OpenClaw-Medical-Skills bio-consensus-sequences

Generate consensus FASTA sequences by applying VCF variants to a reference using bcftools consensus. Use when creating sample-specific reference sequences or reconstructing haplotypes.

install
source · Clone the upstream repo
git clone https://github.com/FreedomIntelligence/OpenClaw-Medical-Skills
Claude Code · Install into ~/.claude/skills/
T=$(mktemp -d) && git clone --depth=1 https://github.com/FreedomIntelligence/OpenClaw-Medical-Skills "$T" && mkdir -p ~/.claude/skills && cp -r "$T/skills/bio-consensus-sequences" ~/.claude/skills/freedomintelligence-openclaw-medical-skills-bio-consensus-sequences && rm -rf "$T"
OpenClaw · Install into ~/.openclaw/skills/
T=$(mktemp -d) && git clone --depth=1 https://github.com/FreedomIntelligence/OpenClaw-Medical-Skills "$T" && mkdir -p ~/.openclaw/skills && cp -r "$T/skills/bio-consensus-sequences" ~/.openclaw/skills/freedomintelligence-openclaw-medical-skills-bio-consensus-sequences && rm -rf "$T"
manifest: skills/bio-consensus-sequences/SKILL.md
source content

Version Compatibility

Reference examples tested with: BioPython 1.83+, bcftools 1.19+, bedtools 2.31+, minimap2 2.26+, samtools 1.19+

Before using code patterns, verify installed versions match.

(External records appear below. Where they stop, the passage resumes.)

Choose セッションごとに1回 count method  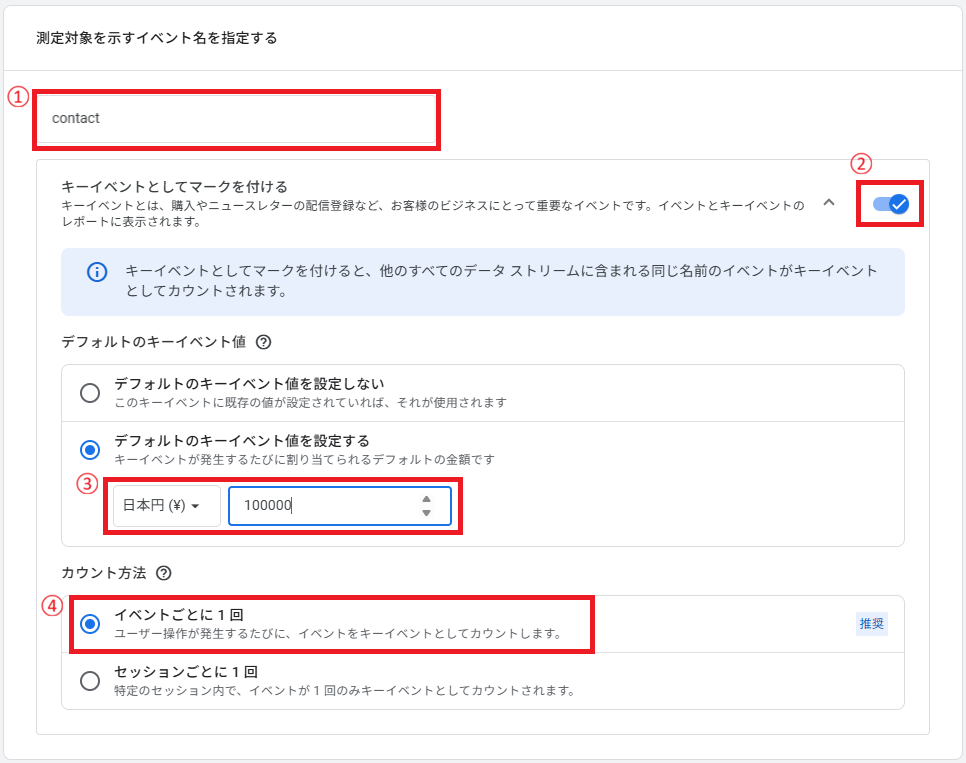click(90, 680)
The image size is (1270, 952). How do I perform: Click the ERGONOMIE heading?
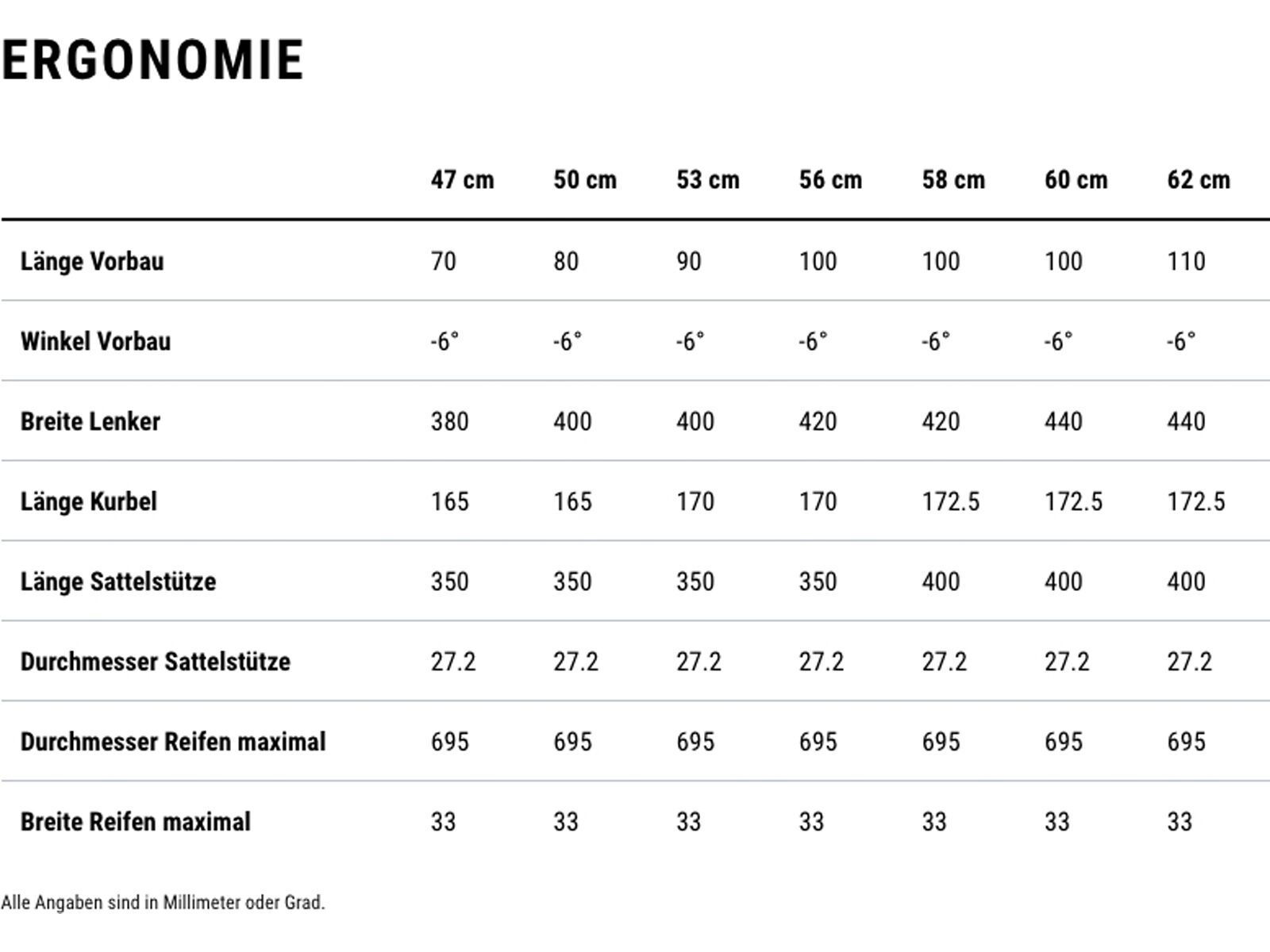pos(152,60)
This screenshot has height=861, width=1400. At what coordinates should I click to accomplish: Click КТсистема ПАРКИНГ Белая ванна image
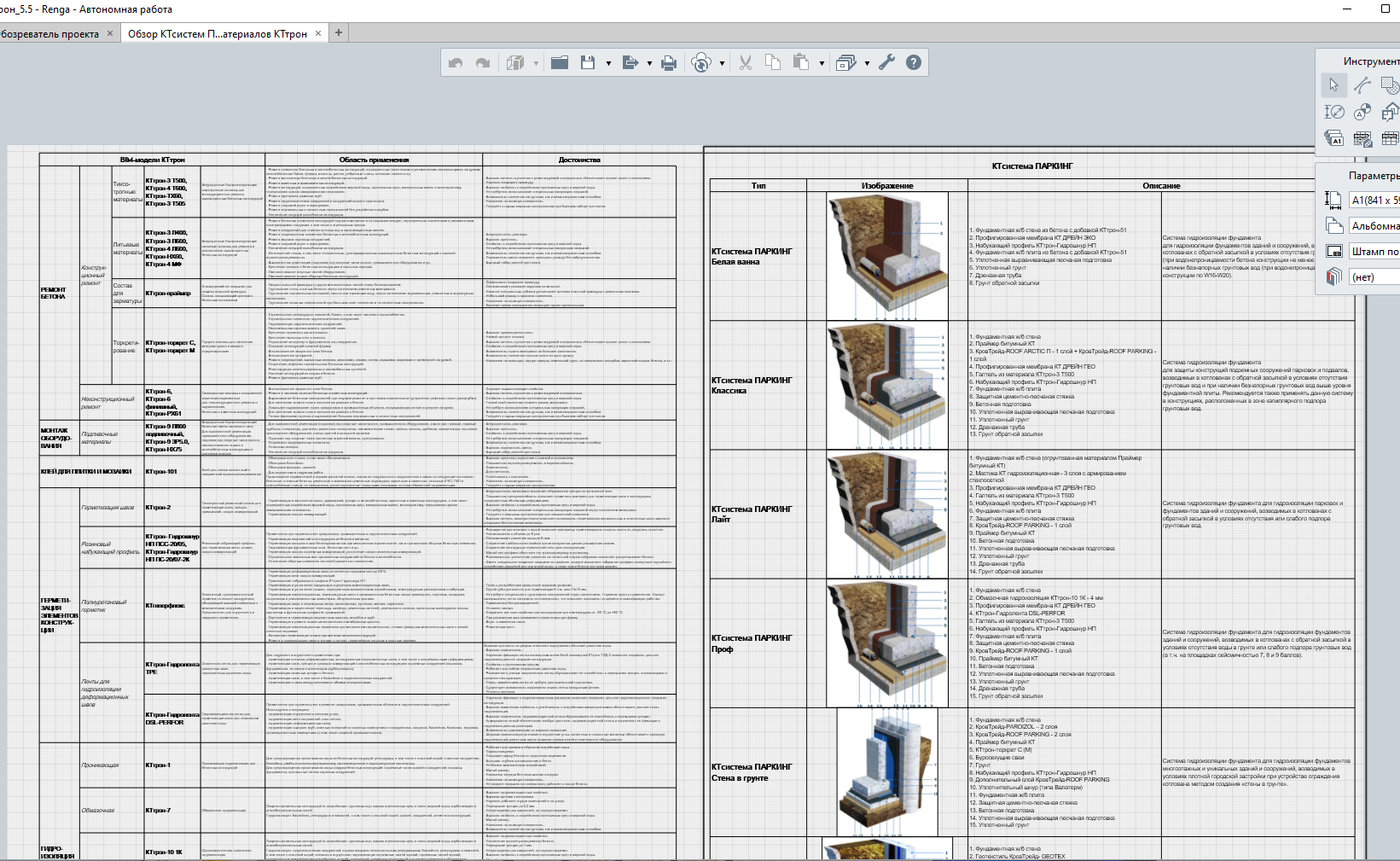[887, 255]
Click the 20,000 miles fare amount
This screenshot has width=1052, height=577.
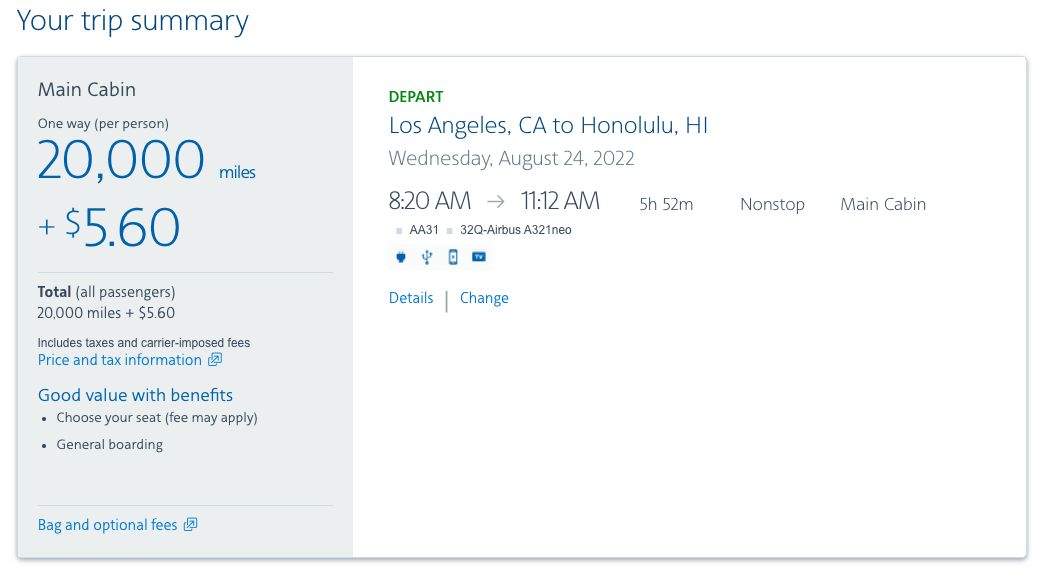pos(146,160)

If versions differ:

  • Python:
    pip show <package>
    then
    help(module.function)
    to check signatures
  • CLI:
    <tool> --version
    then
    <tool> --help
    to confirm flags

If code throws ImportError, AttributeError, or TypeError, introspect the installed package and adapt the example to match the actual API rather than retrying.

Consensus Sequences

"Generate a consensus sequence from my VCF" → Apply called variants to a reference FASTA, producing a sample-specific genome with optional haplotype selection and low-coverage masking.

  • CLI:
    bcftools consensus -f reference.fa input.vcf.gz
  • Python:
    cyvcf2
    +
    Bio.SeqIO
    for simple SNP-only cases

Basic Usage

Generate Consensus

bcftools consensus -f reference.fa input.vcf.gz > consensus.fa

Specify Sample

bcftools consensus -f reference.fa -s sample1 input.vcf.gz > sample1.fa

Output to File

bcftools consensus -f reference.fa -o consensus.fa input.vcf.gz

Haplotype Selection

First Haplotype Only

bcftools consensus -f reference.fa -H 1 input.vcf.gz > haplotype1.fa

Second Haplotype Only

bcftools consensus -f reference.fa -H 2 input.vcf.gz > haplotype2.fa

Haplotype Options

OptionDescription
-H 1
First haplotype
-H 2
Second haplotype
-H A
Apply all ALT alleles
-H R
Apply REF alleles where heterozygous
-I
Apply IUPAC ambiguity codes (separate flag)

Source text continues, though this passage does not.